I think the other thing, I think the size will shrink. The Tier 1 sports events or concerts will become so expensive they basically get more and more corporate-oriented. But there will be a plethora of other events, almost like the minor leagues.

Will future stadiums and arenas have fewer seats as people opt to stay home to watch more cheaply on their HD televisions?

There’s always been this talk about your home system (being) so great that people are going to stay home and watch. To me, it’s relative. People sat home and listened to the radio instead of going to the game. I’m not a believer in that alone keeps people home. I think it’s other things like COVID and security issues, parking. If venues can take the friction out of the experience, how you get there … if you’re within a city typically you have public transit that brought you to the venue. That’s where facilities belong, within urban scenarios. Remove the friction of waiting in line for transactions. You can order from your seat and have a pick-up place. We’re stuck in these old models of a concession stand and waiting at a counter. A lot of those things, we just need to get rid of these old habits and focus on technology to alleviate those fiction points. People want to continue to come. We are tribal beings and we want to be with our tribes.

How has the influx of corporate money for suites and premium seating affected design?

It plays a big part of design, for sure. But there’s been a swing back. Until about 10 years ago, the whole focus was premium, premium, premium, and how to design for that. The general admission was left completely unattended. People had to eat food on their laps or on trash cans. Now we create more accommodations for the general admission patron. More places to eat and mingle. The smart (venues) have areas that are both premium and public. The two can see but not touch. It engages both groups and leverages one asset.

Is the trend of tax dollars for private arenas and stadiums drying up, and if so, does that affect design?

That’s changed dramatically over the last bunch of years. Little Caesars Arena was about the last one to get the gravy. You don’t see that happening much anymore. That will be one of the reasons people will look more carefully at the size of these venues. Why not bring baseball down to 30,000 seats? And arenas down 12,000 to 13,000, and football down to 40,000?

What project do you look back on and wish you did something differently or pushed back more strongly on a team or owner’s bad decisions?

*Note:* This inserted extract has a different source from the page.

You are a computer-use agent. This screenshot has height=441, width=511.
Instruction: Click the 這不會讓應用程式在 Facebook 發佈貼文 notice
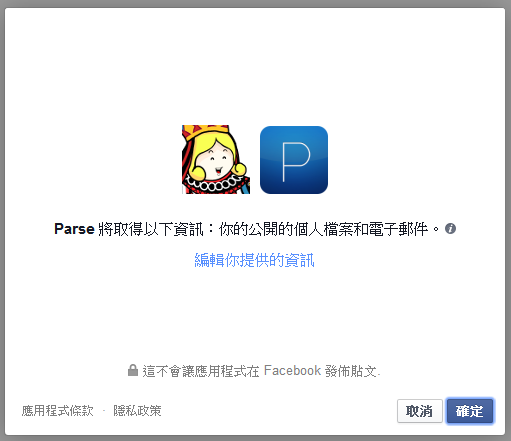pos(262,371)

The Ottawa Senators’ arena (now called Canadian Tire Centre). They did it on a shoestring budget. There were so many corners trimmed, short cuts. In the end it did not represent what we started with at all. It’s like a little haircut trim, but by the time you’re done, you’re bald.

What venue do you wish you had designed?

I guess I don’t look at things like that. There are always things of interest.

The “cookie-cutter” stadiums of the mid-1960s and 1970s are reviled for their dull design today. What do you think of the retro trend that began with Camden Yards?

Those (cookie cutters) were awful, holy cow. They were really bad. (The design shift) goes back to Camden Yards. It was such a hit, people realized we can have personality to these venues. It made a huge change. But I think it ruined baseball stadiums for a long time. Like Comerica Park, they became like Disneyland, retro and fake. That was the new cookie cutter – the fake old. I admire Minnesota (Target Field). That was one of the first modern venues and the best-looking design.

Who influences the design most often in sports – team owners? Executives? Public officials?

It really depends. We’ve had everything from team owners, like (Dolphins owner) Steve Ross, who really gets involved with the interior design of facilities and will be selecting fabric and colors and materials. He really gets it. He had a really good knack for interior design. Other times, owners are really hands-off, and they rely on team presidents and facility managers. Some are interested in just the financial side.